Drop every image and restate the entries below word for word.

Start of Dataset entries

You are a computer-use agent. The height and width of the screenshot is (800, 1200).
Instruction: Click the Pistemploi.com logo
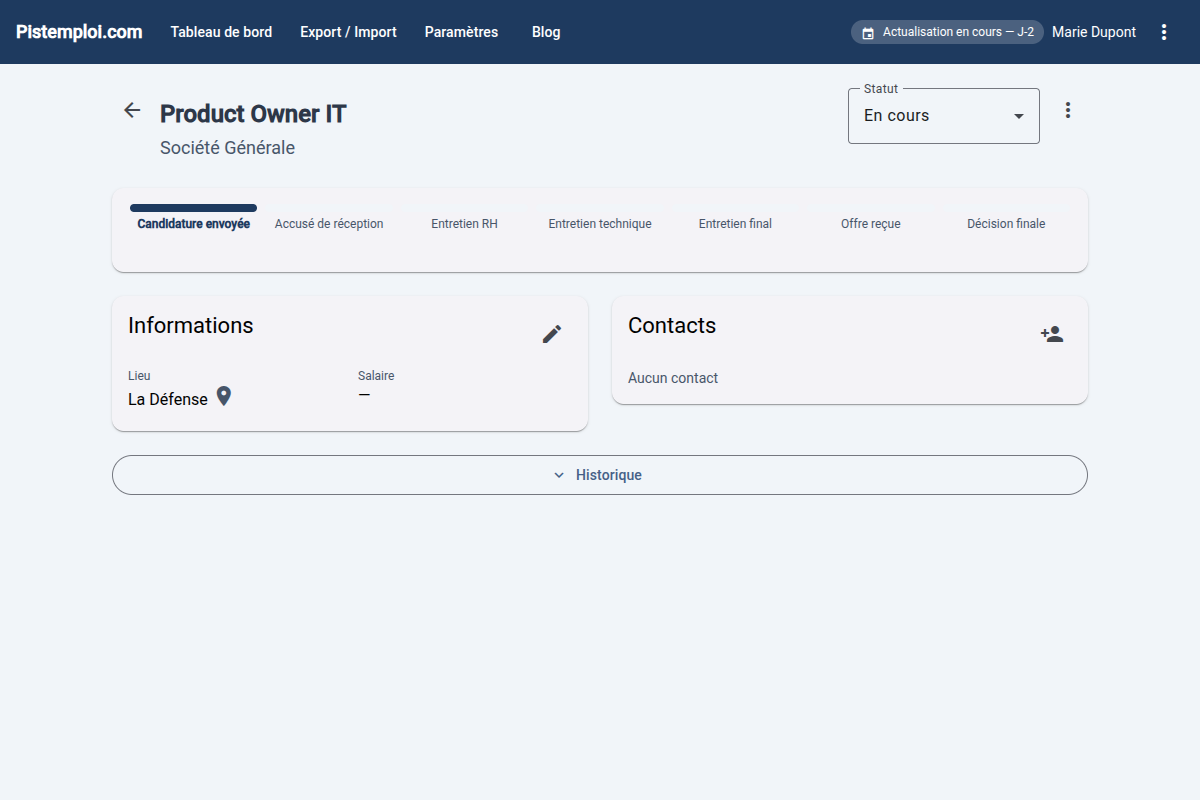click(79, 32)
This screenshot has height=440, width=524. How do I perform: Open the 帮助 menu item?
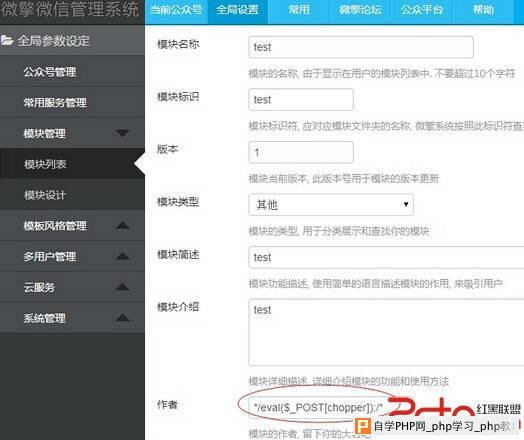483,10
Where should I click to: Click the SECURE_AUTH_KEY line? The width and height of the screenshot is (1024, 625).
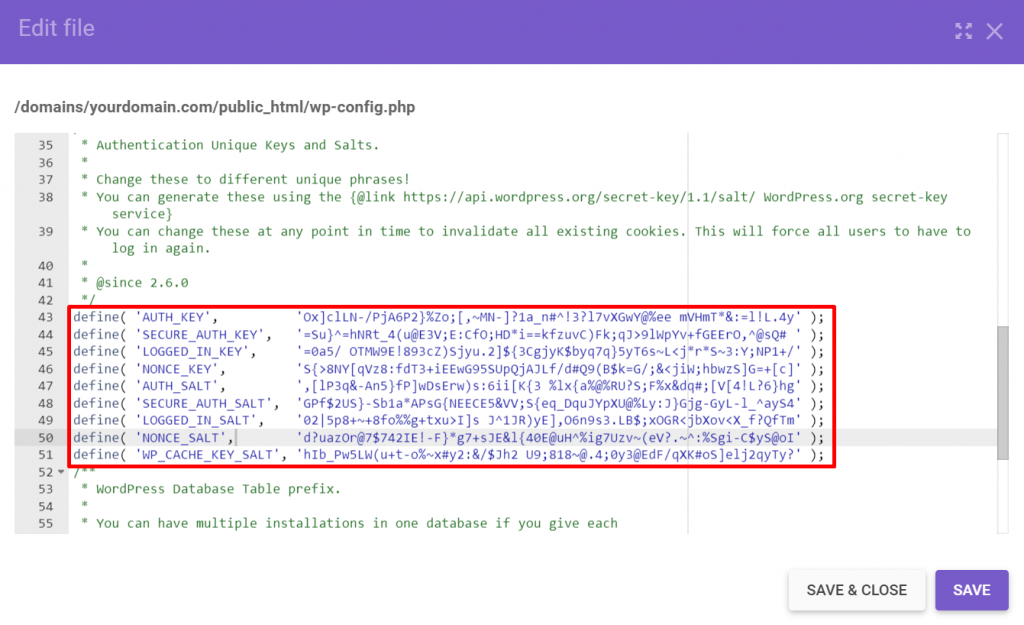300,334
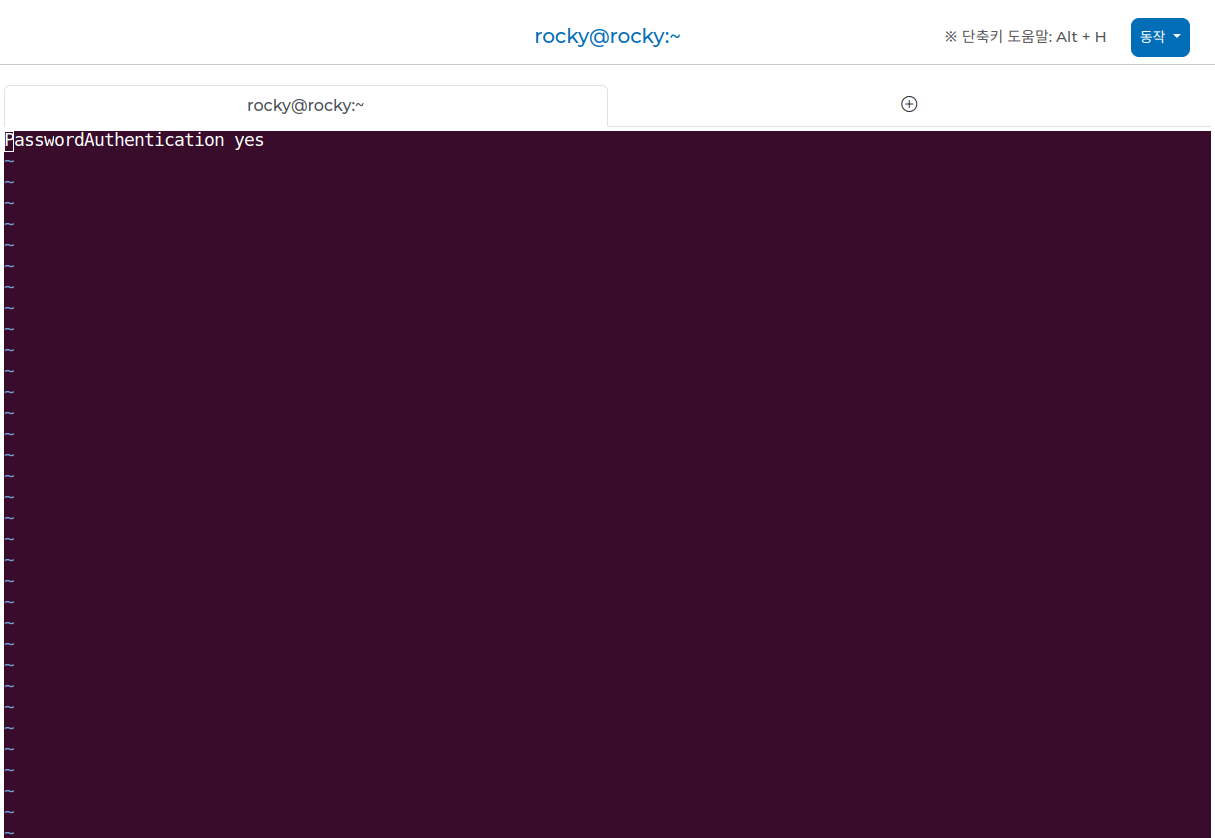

End of Dataset entries

Solution |
You are a computer-use agent. The height and width of the screenshot is (800, 1200).
Instruction: Click the Pistemploi.com logo
click(79, 32)
This screenshot has height=440, width=524. How do I perform: Open the 帮助 menu item?
483,10
Where should I click to: Click the SECURE_AUTH_KEY line? The width and height of the screenshot is (1024, 625).
300,334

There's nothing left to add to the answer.